For the material that follows, state the number of lines where "title" occurs, and add nothing.

****************************************

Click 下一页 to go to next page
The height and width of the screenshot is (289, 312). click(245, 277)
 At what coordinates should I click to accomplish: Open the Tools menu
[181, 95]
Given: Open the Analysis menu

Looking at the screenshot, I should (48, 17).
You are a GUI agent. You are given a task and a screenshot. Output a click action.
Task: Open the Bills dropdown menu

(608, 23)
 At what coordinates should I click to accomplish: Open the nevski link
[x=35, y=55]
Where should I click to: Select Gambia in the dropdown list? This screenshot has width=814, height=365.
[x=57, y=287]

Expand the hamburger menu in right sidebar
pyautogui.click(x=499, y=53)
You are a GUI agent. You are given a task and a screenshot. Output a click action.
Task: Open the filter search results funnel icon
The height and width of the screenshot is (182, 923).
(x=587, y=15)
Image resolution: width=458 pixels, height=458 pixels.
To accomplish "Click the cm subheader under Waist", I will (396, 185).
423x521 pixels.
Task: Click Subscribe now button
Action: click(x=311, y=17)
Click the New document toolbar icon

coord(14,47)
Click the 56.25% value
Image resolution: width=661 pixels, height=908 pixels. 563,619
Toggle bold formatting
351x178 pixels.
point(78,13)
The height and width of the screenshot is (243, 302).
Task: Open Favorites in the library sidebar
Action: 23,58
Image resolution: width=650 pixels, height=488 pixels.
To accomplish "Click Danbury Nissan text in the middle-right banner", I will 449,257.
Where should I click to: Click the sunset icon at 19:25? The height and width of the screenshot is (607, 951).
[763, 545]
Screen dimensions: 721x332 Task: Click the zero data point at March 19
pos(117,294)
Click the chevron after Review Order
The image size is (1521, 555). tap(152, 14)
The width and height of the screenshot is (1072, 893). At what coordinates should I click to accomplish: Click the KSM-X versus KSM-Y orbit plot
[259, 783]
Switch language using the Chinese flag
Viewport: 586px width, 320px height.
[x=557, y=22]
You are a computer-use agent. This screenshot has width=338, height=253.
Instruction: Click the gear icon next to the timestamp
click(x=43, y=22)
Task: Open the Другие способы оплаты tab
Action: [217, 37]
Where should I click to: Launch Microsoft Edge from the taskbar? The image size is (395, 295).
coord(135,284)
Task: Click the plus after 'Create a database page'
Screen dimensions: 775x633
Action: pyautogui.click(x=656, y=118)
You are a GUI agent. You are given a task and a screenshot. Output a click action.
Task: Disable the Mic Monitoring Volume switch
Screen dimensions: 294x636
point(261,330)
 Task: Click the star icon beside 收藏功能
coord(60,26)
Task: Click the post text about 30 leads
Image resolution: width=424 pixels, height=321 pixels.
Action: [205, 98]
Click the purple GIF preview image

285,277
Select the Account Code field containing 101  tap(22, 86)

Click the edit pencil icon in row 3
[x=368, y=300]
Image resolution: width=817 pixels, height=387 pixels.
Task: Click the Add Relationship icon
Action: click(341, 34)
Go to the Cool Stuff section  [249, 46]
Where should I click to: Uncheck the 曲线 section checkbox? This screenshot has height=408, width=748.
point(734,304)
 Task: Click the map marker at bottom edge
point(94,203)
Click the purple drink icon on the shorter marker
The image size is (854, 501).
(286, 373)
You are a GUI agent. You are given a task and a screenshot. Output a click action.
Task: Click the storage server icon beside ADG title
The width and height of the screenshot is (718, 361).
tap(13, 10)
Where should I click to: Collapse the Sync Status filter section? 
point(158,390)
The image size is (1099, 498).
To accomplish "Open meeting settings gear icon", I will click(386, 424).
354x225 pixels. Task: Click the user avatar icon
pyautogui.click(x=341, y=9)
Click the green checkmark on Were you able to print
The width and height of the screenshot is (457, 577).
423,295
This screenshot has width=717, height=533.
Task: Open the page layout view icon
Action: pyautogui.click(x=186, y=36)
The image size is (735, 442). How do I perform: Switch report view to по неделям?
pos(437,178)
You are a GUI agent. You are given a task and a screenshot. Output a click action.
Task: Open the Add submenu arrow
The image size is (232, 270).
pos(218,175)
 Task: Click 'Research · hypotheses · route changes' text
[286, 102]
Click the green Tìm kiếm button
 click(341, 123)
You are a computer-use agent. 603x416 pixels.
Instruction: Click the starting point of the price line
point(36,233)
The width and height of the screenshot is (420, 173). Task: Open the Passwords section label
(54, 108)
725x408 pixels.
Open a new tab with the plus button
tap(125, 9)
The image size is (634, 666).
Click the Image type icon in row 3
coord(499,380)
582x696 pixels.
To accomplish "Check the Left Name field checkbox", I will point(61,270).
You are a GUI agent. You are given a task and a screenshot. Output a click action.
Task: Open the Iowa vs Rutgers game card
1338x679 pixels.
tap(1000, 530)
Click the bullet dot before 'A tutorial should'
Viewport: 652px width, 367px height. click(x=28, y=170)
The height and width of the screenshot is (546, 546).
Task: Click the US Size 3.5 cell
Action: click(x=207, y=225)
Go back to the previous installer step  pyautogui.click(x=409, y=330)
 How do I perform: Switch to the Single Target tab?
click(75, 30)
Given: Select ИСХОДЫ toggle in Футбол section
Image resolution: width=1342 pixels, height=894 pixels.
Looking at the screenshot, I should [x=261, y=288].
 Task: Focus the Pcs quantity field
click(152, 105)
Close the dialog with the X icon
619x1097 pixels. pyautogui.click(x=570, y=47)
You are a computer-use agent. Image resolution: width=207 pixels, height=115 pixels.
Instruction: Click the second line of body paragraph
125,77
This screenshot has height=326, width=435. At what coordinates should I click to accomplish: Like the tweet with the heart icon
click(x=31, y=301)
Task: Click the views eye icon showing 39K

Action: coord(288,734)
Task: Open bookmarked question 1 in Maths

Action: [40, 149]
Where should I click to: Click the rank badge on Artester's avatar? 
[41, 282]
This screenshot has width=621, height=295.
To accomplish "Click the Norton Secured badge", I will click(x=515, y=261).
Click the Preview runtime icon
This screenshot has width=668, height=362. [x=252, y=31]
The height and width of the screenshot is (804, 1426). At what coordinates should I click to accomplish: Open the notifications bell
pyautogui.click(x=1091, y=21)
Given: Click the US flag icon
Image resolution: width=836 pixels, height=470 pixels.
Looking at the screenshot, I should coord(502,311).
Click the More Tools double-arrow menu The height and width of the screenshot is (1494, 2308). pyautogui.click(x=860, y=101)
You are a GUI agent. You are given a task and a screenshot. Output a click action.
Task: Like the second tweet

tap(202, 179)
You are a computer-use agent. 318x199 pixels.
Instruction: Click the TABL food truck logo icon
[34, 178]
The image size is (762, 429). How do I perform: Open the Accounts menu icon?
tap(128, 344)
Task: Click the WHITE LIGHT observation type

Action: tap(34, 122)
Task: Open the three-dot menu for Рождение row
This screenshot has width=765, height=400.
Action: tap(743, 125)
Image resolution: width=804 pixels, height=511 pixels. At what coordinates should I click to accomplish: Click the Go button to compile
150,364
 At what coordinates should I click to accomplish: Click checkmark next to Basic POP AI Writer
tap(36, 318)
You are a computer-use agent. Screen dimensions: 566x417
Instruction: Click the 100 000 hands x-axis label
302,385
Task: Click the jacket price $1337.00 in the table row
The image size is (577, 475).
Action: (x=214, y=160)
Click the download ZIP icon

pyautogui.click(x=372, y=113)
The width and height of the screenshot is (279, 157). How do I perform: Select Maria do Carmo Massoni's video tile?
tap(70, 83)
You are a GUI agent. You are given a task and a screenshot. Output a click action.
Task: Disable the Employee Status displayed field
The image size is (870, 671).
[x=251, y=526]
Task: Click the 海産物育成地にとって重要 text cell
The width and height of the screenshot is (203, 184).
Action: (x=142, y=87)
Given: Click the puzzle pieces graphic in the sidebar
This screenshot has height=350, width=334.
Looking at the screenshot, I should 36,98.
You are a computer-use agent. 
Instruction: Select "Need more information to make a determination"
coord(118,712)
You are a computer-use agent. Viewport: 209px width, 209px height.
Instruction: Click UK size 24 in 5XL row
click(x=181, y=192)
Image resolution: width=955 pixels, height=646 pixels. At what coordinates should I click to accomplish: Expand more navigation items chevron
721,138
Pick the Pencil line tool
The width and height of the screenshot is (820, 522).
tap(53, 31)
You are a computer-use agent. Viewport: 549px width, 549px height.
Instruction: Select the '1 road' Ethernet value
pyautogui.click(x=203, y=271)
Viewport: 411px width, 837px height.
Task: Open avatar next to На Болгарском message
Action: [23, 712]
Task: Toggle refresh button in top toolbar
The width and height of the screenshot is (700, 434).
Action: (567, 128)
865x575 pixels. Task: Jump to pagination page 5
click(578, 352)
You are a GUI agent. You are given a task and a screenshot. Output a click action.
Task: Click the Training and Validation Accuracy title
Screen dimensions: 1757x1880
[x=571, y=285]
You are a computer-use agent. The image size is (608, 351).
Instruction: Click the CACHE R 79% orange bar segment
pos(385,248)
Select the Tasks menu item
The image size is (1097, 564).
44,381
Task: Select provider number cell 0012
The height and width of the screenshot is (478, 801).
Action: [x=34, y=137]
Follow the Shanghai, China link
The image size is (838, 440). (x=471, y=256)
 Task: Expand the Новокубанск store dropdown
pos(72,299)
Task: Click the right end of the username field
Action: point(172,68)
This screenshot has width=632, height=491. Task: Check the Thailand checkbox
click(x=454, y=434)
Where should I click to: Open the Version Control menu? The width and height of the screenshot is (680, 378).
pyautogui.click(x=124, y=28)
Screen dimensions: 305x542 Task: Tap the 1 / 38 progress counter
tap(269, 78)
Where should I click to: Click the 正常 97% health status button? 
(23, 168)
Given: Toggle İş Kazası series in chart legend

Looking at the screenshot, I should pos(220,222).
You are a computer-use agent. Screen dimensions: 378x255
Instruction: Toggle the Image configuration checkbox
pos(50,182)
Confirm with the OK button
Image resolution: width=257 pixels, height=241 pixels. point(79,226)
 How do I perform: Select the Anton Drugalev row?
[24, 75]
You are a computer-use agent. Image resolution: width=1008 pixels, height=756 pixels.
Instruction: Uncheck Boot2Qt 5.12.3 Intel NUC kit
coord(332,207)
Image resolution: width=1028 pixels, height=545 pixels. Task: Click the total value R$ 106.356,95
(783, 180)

****************************************

**SOLUTION FOR THIS EXERCISE**:
2